Studying of Environmental Effects of a Disposal Area Leachates with Geophysical and the Water Analyses Methods


Creative Commons License

Özel S.

Çukurova Üniversitesi Mühendislik-Mimarlik Fakültesi Dergisi, vol.33, no.2, pp.113-124, 2018 (Peer-Reviewed Journal)

Abstract

In the study, the pollution spread out by the leachates coming from the disposal area (Sivas) has been studied with geophysical and the water analyses methods. The flow direction of the leachates is controlled by geological discontinuities and geomorphological structures, dominant in the region. Accordingly, the leachate in the surface flow from the Haçin creek to nearby Kızılırmak river. In this framework, the leachate pollution spreading in the underground of both sides of the Haçin creek has been studied. The leachate spreading in the underground has been evaluated by using the methods of Electromagnetic Conductivity (EMC) and the water analyses of samples obtained from the soil. Apparent conductivity graphics have been obtained from EMC measurements. The water analyses data show that the pollution in the leachate has been originated from the leachate. As a result, it has been identified that the underground and surface water resources, as well as Quaternary soil cover in the region are under the risk of the leachate pollution. Considering the solid waste landfill area to be used for a long period of time, it has been demonstrated that the pollution should be taken urgently under control within the framework of the EIA (Environmental Impact Assesment) process.

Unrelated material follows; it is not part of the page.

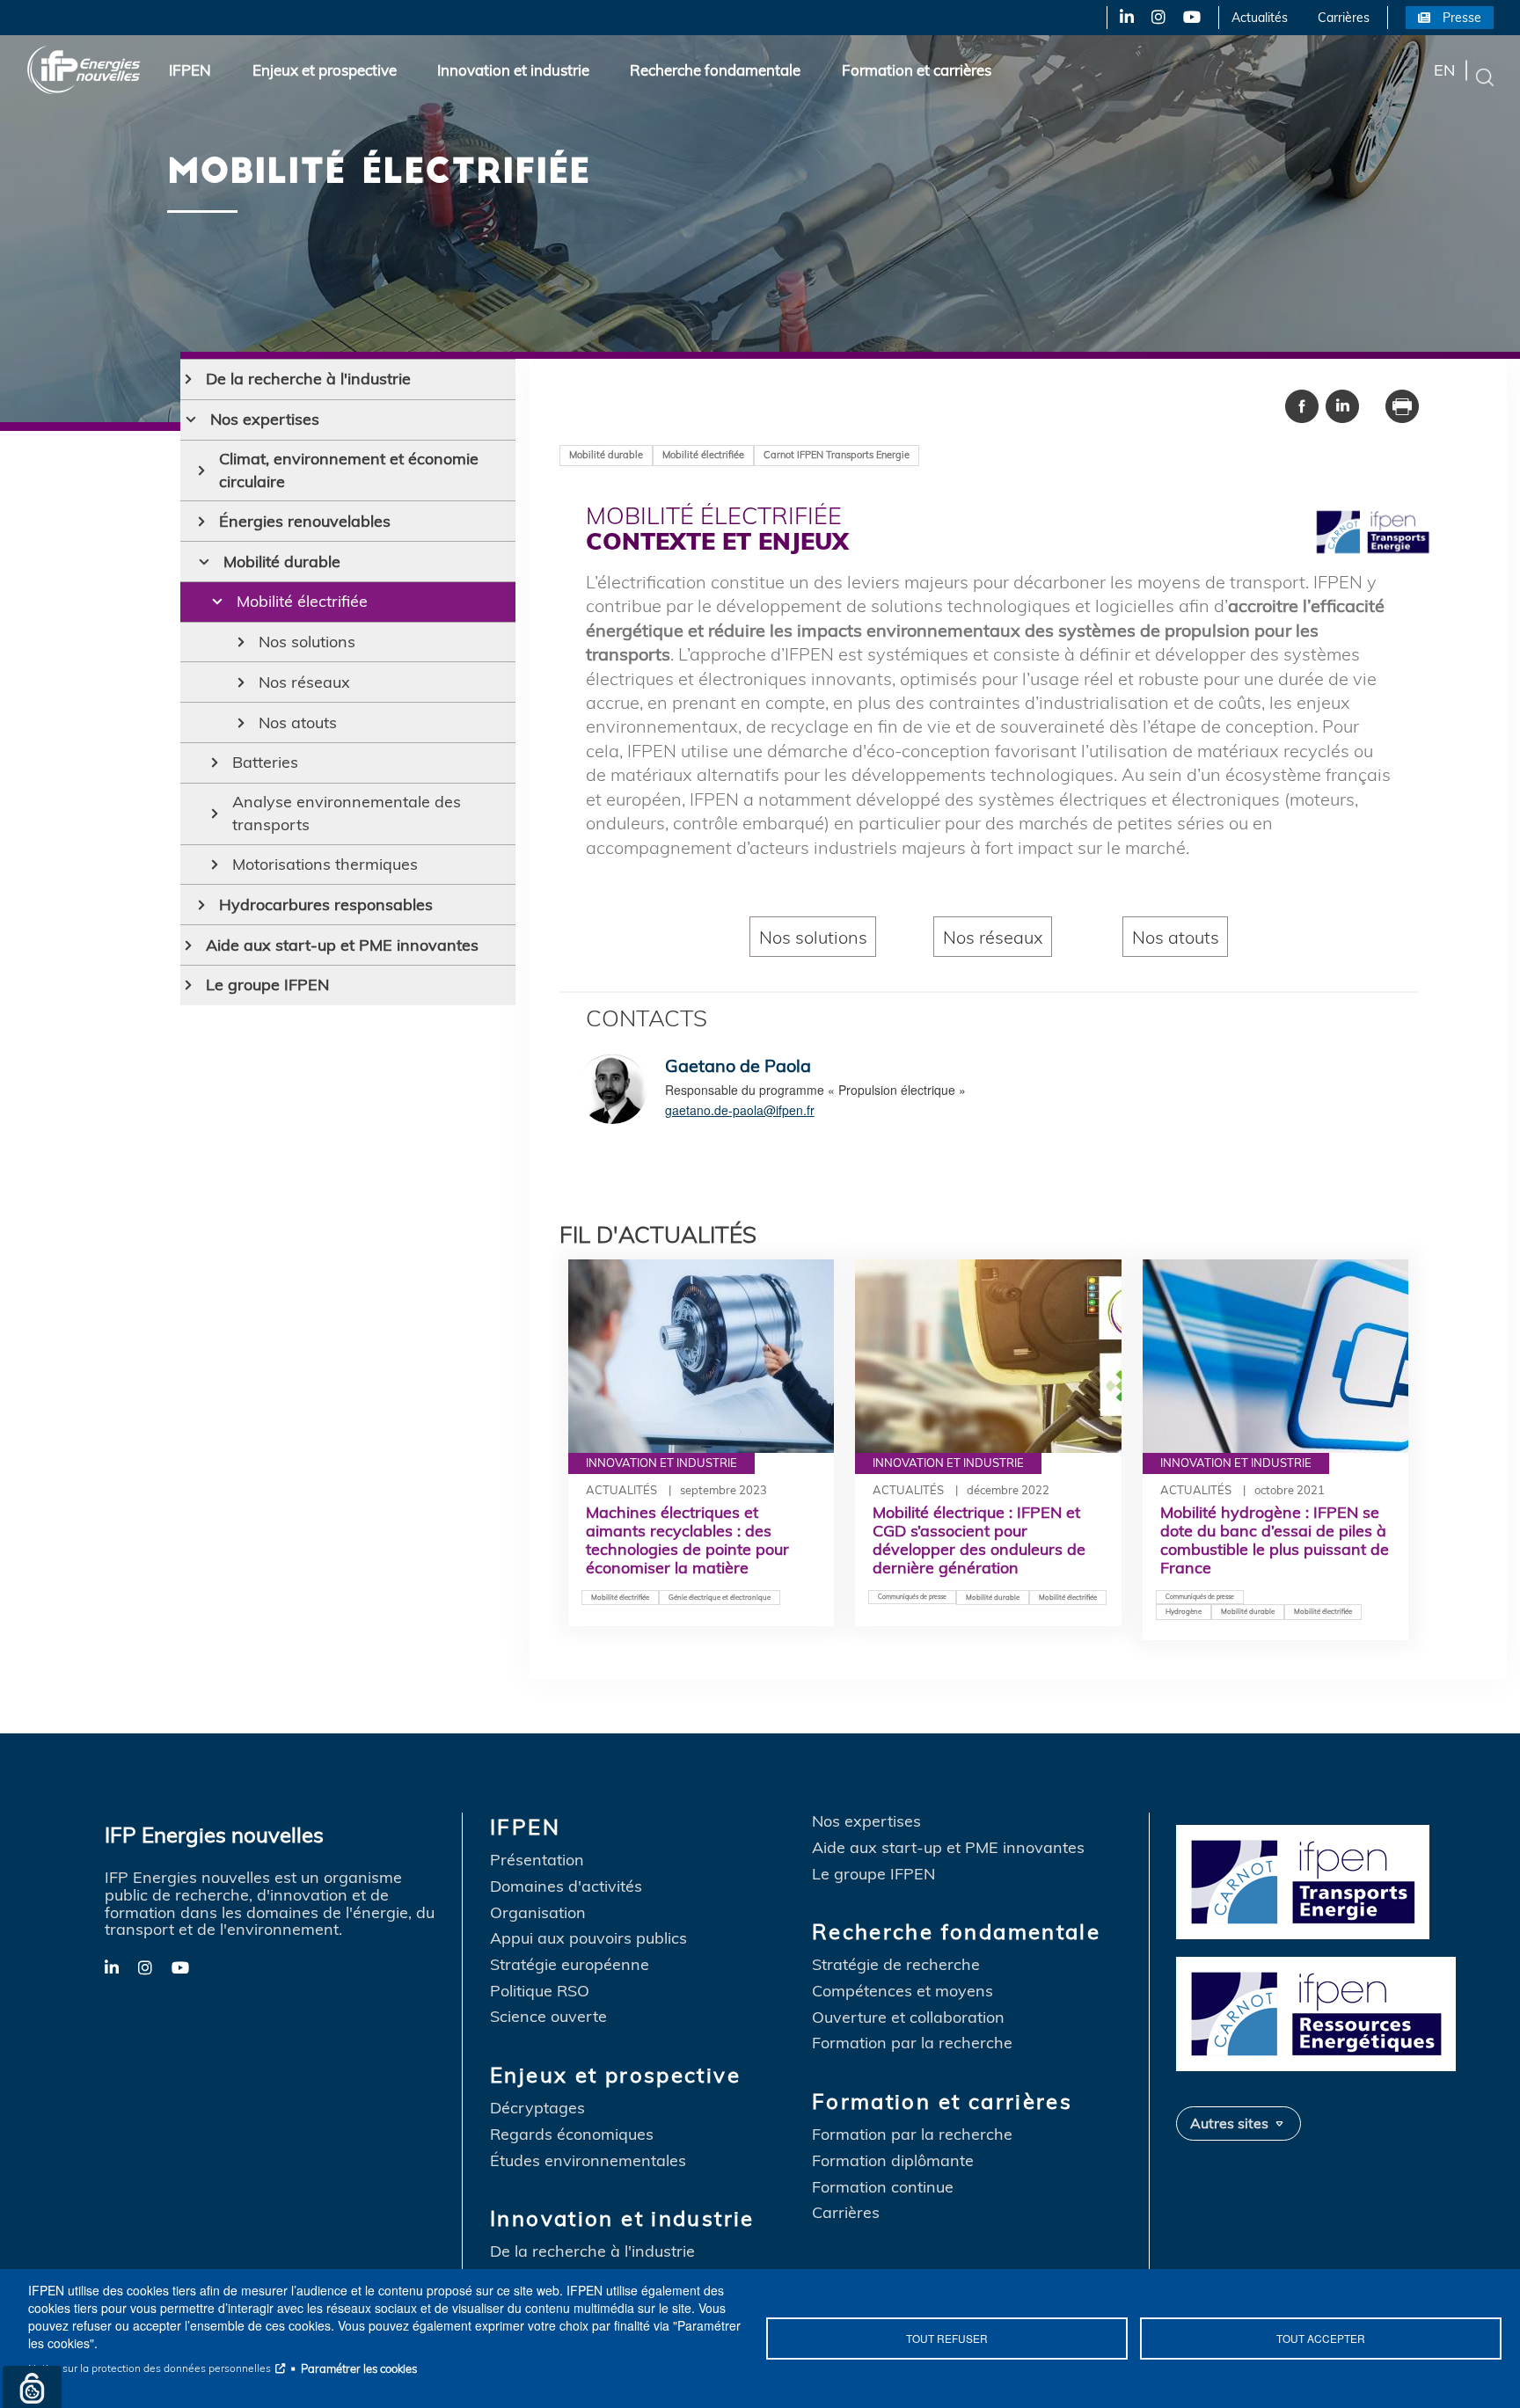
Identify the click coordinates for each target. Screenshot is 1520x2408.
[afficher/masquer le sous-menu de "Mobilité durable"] (204, 562)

Yapılan çalışmada Sivas deponi alanından çıkan sızıntı sularının yarattığı kirliliğin yayılımı jeofizik ve su kimyası yöntemleri ile incelenmiştir. Sızıntı suyunun akış yönü bölgede egemen olan jeolojik süreksizlikler ve jeomorfolojik yapılar tarafından denetlenmektedir. Buna göre, yüzeydeki sızıntı suyu Haçin deresinden, yakınındaki Kızılırmak nehrine doğru akmaktadır. Bu çerçevede, Haçin deresinin iki tarafında yayılan sızıntı suyu kirliliğinin zemindeki yayılımı irdelenmiştir. Kirliliğin varlığı ve yayılımı, elektromanyetik iletkenlik (EMC-Electromagnetic Conductivity) yöntemi ve alınan su örneklerinin su kimyası analizleri ile belirlenmiştir. EMC ölçümlerinden elde edilen görünür iletkenlik grafikleri, sızıntı suyunun yataydaki yayılım sınırlarını göstermiştir. Su kimyası analizleri ise sudaki kirliliğin sızıntı suyundan kaynaklandığını göstermiştir. Sonuç olarak yöredeki Kuvaterner yaştaki toprak örtünün yanı sıra yüzey ve yeraltı su kaynaklarının sızıntı suyundan ileri gelen kirliliğin tehdidi altında olduğu belirlenmiştir. Oluşan kirliliğin ise katı atık deponi alanının daha uzun süre kullanılacağı gözetilerek, acilen ÇED (Çevresel Etki Değerlendirme) süreci çerçevesinde denetim altına alınması gerektiği ortaya konulmuştur.